Dataset entries
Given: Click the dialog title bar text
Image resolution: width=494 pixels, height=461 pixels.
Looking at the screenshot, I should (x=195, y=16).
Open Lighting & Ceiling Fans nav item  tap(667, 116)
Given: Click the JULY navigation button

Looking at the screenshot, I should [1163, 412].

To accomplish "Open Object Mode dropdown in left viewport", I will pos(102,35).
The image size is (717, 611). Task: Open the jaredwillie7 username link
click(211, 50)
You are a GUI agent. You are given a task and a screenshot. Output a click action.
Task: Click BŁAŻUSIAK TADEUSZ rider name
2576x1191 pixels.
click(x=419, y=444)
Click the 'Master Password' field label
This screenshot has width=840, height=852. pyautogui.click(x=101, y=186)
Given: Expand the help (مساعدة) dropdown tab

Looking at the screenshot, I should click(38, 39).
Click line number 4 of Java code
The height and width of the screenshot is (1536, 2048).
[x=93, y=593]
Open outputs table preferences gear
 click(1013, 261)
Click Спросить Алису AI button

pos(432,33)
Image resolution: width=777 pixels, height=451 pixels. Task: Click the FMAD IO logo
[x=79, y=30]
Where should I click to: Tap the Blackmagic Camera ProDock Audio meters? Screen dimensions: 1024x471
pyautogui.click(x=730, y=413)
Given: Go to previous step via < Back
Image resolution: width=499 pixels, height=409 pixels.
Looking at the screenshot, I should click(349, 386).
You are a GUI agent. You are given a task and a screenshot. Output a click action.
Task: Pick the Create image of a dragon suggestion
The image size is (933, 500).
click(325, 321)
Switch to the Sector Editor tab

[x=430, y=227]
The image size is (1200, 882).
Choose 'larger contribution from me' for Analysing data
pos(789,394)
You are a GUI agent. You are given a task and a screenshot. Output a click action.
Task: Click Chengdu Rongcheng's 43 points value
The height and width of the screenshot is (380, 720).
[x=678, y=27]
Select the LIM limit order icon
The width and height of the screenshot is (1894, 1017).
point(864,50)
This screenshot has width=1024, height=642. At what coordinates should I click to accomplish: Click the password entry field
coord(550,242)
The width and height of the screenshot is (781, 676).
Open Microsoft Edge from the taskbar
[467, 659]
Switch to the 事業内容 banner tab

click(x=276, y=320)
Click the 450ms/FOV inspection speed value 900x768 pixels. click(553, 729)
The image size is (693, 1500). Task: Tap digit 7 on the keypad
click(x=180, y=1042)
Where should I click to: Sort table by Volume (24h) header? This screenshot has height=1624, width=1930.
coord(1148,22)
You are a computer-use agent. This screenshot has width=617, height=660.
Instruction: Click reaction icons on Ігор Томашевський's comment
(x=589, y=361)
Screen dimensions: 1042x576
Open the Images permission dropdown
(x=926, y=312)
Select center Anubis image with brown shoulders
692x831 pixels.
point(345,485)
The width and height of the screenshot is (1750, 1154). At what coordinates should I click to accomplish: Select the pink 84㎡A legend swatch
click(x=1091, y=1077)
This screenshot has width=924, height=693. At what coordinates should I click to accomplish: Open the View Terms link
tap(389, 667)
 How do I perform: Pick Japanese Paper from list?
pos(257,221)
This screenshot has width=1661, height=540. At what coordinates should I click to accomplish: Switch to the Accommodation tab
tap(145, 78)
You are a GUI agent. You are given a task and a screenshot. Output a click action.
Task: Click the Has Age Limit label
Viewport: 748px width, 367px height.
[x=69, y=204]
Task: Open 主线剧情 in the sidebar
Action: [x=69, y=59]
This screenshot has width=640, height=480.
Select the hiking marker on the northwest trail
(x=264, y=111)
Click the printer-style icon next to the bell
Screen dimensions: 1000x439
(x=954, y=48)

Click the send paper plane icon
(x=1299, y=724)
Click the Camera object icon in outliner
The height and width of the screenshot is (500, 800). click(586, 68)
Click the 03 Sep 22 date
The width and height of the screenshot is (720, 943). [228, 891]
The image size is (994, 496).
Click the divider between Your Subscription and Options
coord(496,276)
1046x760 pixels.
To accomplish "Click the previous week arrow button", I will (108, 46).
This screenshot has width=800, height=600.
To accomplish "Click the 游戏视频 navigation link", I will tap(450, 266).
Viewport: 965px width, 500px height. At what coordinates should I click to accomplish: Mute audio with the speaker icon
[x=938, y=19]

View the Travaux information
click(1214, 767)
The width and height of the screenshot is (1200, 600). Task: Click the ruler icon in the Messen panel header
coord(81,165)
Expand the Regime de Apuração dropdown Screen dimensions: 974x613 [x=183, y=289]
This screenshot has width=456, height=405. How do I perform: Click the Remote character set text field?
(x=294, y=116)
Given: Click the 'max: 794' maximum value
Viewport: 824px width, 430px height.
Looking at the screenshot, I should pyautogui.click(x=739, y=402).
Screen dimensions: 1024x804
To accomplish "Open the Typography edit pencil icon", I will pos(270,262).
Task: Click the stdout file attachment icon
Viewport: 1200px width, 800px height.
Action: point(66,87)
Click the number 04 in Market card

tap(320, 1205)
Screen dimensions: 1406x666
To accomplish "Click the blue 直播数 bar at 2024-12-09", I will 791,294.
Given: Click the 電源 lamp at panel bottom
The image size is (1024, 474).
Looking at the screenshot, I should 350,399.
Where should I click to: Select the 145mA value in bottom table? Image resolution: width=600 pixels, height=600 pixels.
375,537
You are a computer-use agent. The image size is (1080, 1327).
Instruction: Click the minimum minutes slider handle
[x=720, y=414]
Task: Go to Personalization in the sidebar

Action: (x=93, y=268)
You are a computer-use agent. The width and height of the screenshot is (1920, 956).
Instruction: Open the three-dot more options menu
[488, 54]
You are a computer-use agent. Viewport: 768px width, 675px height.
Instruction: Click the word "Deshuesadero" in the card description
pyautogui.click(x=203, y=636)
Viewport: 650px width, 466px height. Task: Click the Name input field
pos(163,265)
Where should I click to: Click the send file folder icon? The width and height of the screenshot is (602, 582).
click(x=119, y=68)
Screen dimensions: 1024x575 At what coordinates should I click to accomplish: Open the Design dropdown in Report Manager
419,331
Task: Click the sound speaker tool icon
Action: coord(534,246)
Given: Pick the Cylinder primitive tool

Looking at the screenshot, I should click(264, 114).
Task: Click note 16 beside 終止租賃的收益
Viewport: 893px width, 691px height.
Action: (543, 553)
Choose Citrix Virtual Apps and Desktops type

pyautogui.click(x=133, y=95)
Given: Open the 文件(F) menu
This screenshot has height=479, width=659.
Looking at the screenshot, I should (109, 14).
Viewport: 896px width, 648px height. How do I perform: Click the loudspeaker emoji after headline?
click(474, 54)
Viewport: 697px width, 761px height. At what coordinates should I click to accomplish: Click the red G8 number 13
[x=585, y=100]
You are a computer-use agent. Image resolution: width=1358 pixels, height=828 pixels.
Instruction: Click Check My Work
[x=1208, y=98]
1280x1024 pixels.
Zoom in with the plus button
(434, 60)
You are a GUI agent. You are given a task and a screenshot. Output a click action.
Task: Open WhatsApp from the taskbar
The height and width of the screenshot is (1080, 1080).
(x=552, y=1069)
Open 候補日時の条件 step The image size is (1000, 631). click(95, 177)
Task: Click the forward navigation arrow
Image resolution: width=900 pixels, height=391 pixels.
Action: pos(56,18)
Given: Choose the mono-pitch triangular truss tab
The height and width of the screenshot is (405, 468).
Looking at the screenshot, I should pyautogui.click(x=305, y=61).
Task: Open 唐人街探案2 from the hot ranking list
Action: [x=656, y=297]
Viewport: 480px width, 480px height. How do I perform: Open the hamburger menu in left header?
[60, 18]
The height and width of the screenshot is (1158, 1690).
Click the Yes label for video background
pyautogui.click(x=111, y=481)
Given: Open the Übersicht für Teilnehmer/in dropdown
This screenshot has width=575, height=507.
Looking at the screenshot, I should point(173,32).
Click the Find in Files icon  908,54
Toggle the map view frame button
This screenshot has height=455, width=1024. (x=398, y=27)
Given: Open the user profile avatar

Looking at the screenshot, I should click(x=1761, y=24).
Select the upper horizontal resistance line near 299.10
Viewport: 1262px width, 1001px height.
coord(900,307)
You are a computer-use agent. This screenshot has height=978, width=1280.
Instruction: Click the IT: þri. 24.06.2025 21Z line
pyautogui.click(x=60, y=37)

What you will do
Working through the entries line by line, count those containing "previous" and report only the number.

Exercise response
2